Given information »

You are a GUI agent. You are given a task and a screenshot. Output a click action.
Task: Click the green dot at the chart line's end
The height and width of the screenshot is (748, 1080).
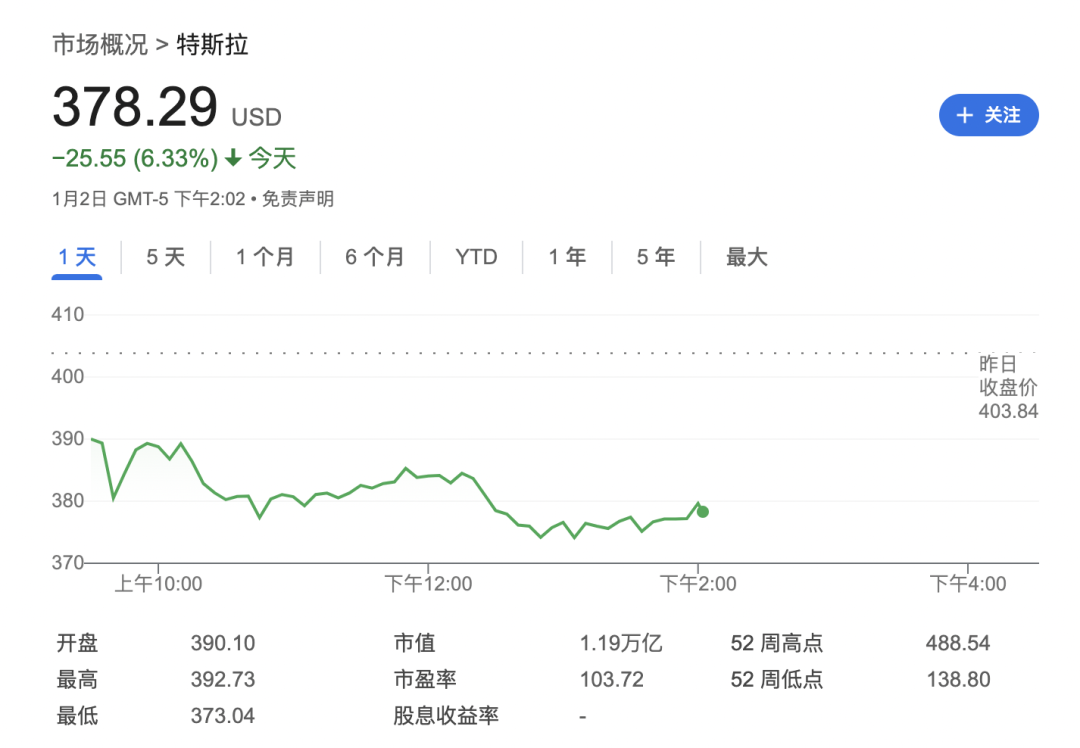pos(703,511)
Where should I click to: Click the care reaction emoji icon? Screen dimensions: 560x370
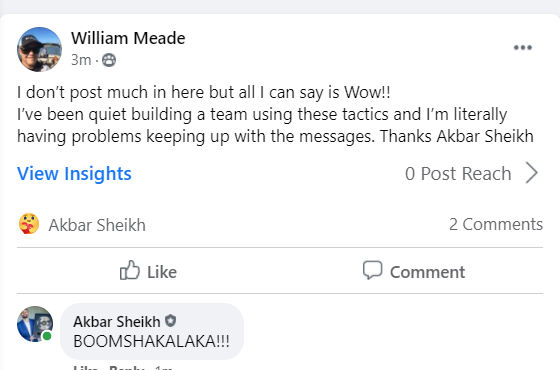(29, 224)
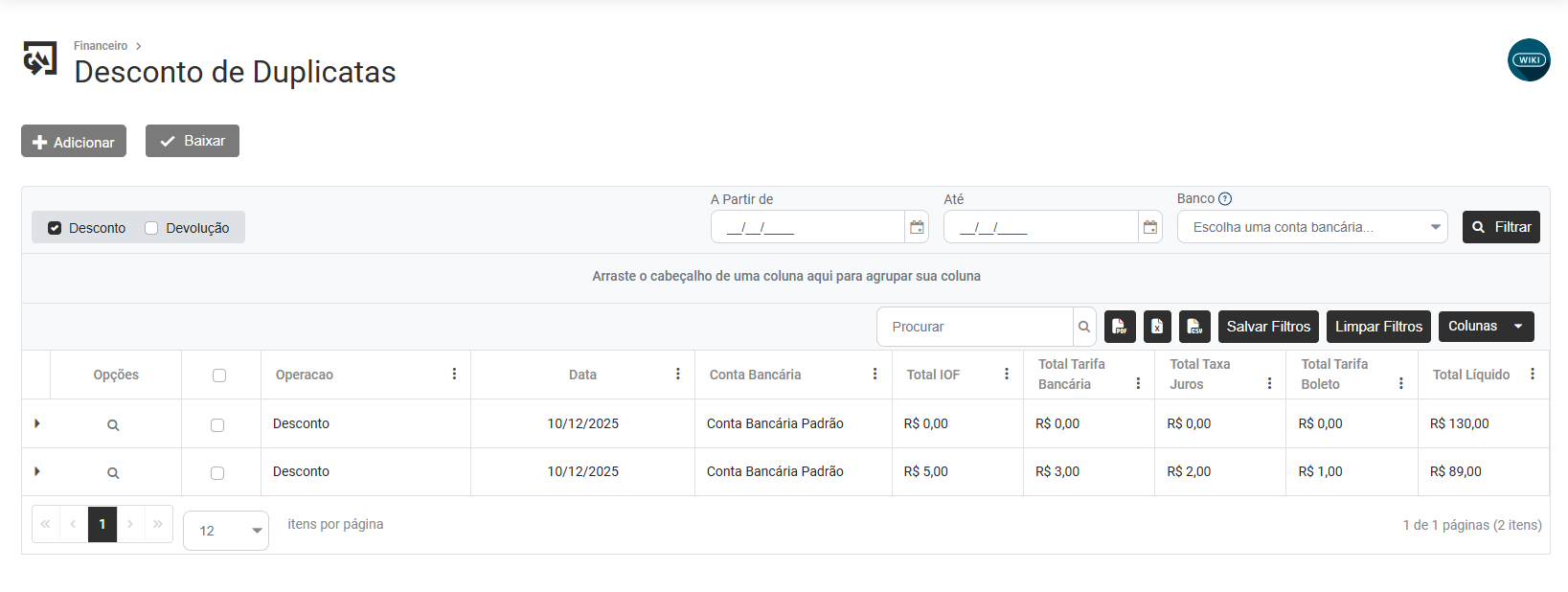The image size is (1568, 592).
Task: View details of the first Desconto row
Action: click(x=113, y=424)
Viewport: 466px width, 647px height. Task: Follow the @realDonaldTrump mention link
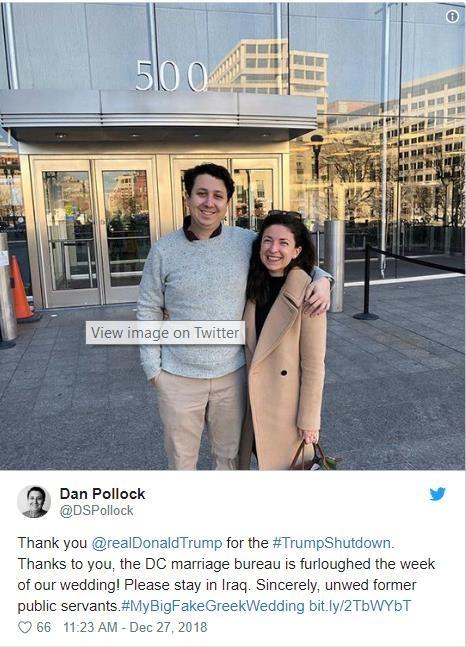[x=156, y=542]
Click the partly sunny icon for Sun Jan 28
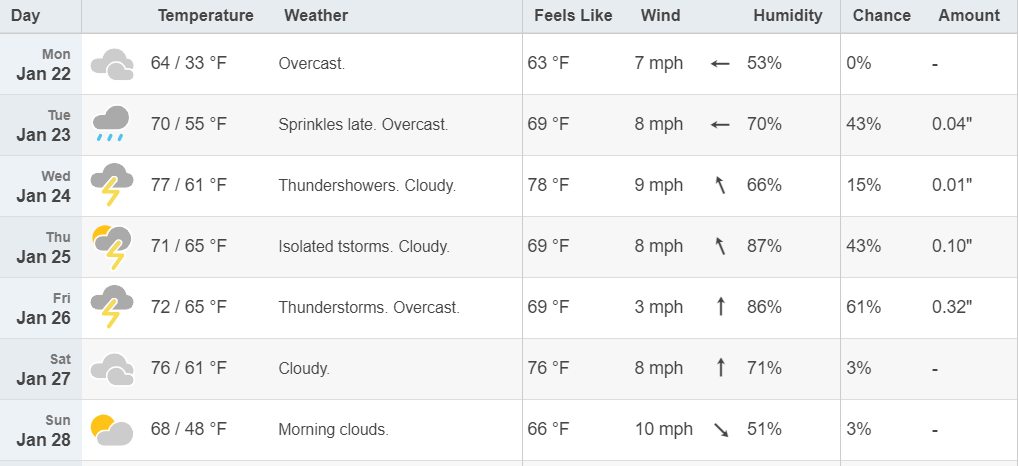Screen dimensions: 1018x466 (112, 430)
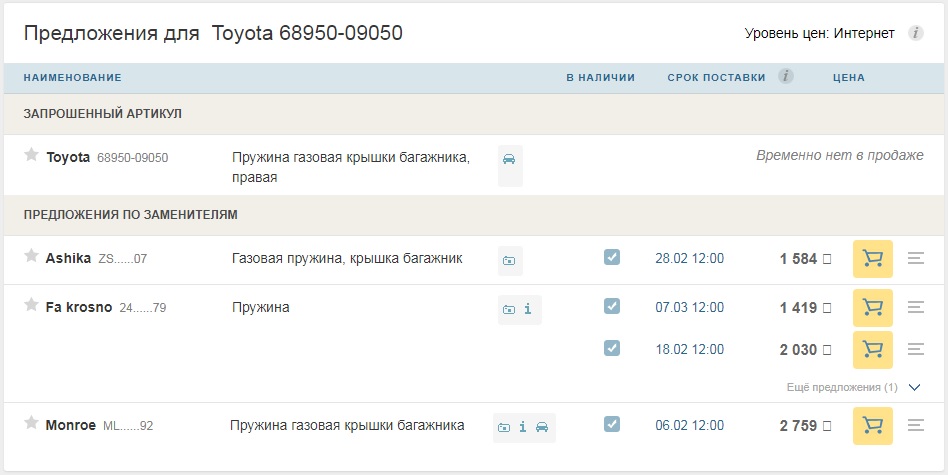Add Ashika spring to cart
This screenshot has height=475, width=948.
point(872,259)
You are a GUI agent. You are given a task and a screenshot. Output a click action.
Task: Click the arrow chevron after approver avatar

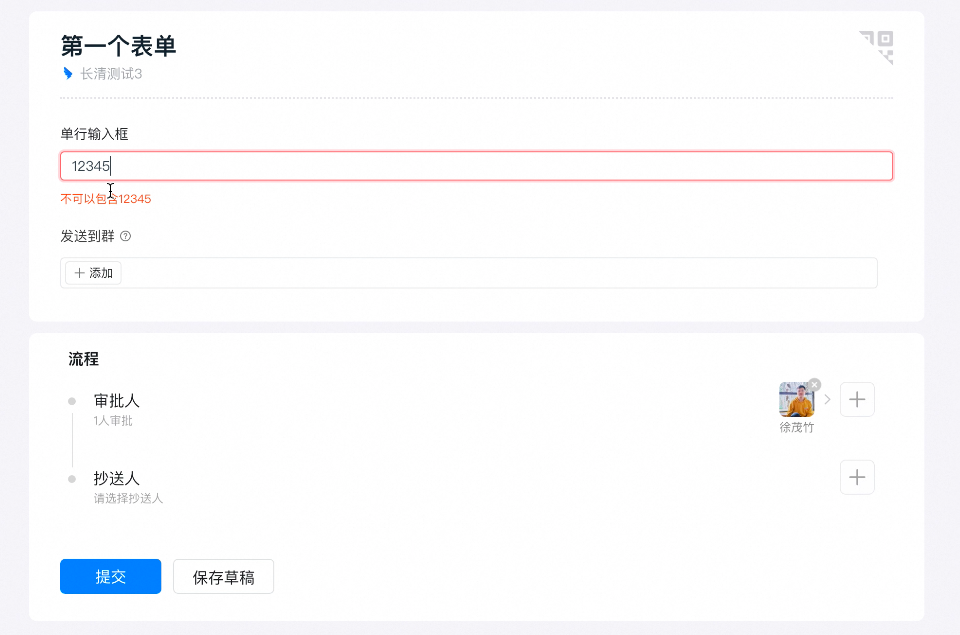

Instructions to follow » Every line from the one that contains "Viewport: 466px width, 647px" through the end of the records above is to be reproduced exactly; no picture goes in the copy.

Task result »
Viewport: 466px width, 647px height. Task: Follow the @realDonaldTrump mention link
[x=156, y=542]
Click the partly sunny icon for Sun Jan 28
Screen dimensions: 1018x466 (112, 430)
Add Ashika spring to cart
This screenshot has height=475, width=948.
point(872,259)
You are a GUI agent. You are given a task and a screenshot. Output a click action.
Task: Click the arrow chevron after approver avatar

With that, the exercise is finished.